Dr. Tadese: Well, the first thing that I would say to them – and I haven’t sat on many of these committees over the years – is to maybe give a little credit to the physician. I think many revenue cycle leaders think that physicians will probably not grasp the basics of revenue cycle. They would not understand how the various aspects of revenue cycle work. But I dare say that if they were able to go through a medical school, I’m sure they’re smart enough to understand these basic principles. And so what I will say is find a way of educating your physicians. Like in our health system, we’re committed now to not just educating our physicians in the revenue cycle principles. We actually put in together a program for new hires, our new physicians that are hired to make sure that they’re adequately trained for the little traps that we found over the years where we lose a lot of charges and money.
And also, it might be helpful to work with the chief medical officer to create maybe in-service training once a year, just kind of remind them of those principles and help them remember how their services translate into reimbursement, little things like that. And since I interact with other CMIOs around the country and CMOs, chief medical officers around the country, I’m starting to find out that a little by little, these things that happen, education, education, education. And get your chief medical informatics officer involved if you do have one. I know not all health systems have that, but those who do, get them. Give them a seat at the table, and they’ll be able to help you translate this documentation. They’ll join you in documentation improvement projects, and then they’ll be able to pull their colleagues in. That would be my counsel to them.
Mike: Very sage advice. Dr. Tadese if someone wanted to find out more about you, where can they go?

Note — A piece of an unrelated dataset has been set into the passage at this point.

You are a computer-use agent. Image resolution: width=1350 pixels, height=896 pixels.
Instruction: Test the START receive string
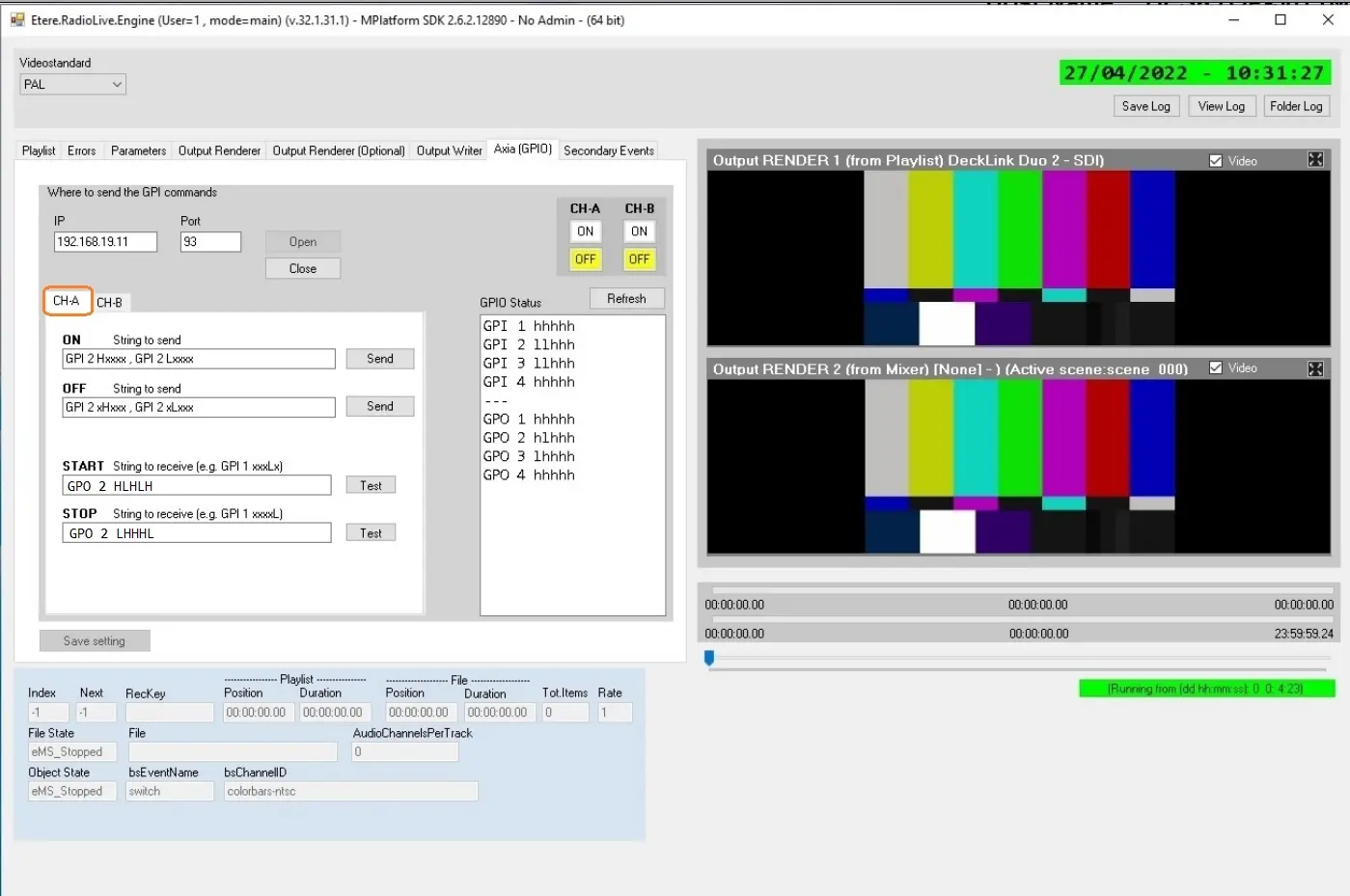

Dr. Tadese: Well, of course, you can reach out to me at Lake Health. Lake Health is an organization in this part of Cleveland in Ohio. And also, I do have a consulting company called Zoe Consults. And if you reach out to me at info@zoeconsults.com, you’d be able to reach me. I do consult also in training physicians in helping them get into revenue cycle and do in-service training as well for other physicians in other health systems.
Mike: Dr. Tadese, thank you so much for coming by the podcast today and helping us all understand some strategies for engaging physicians around the revenue cycle.
Dr. Tadese: Thank you so much for having me, Mike.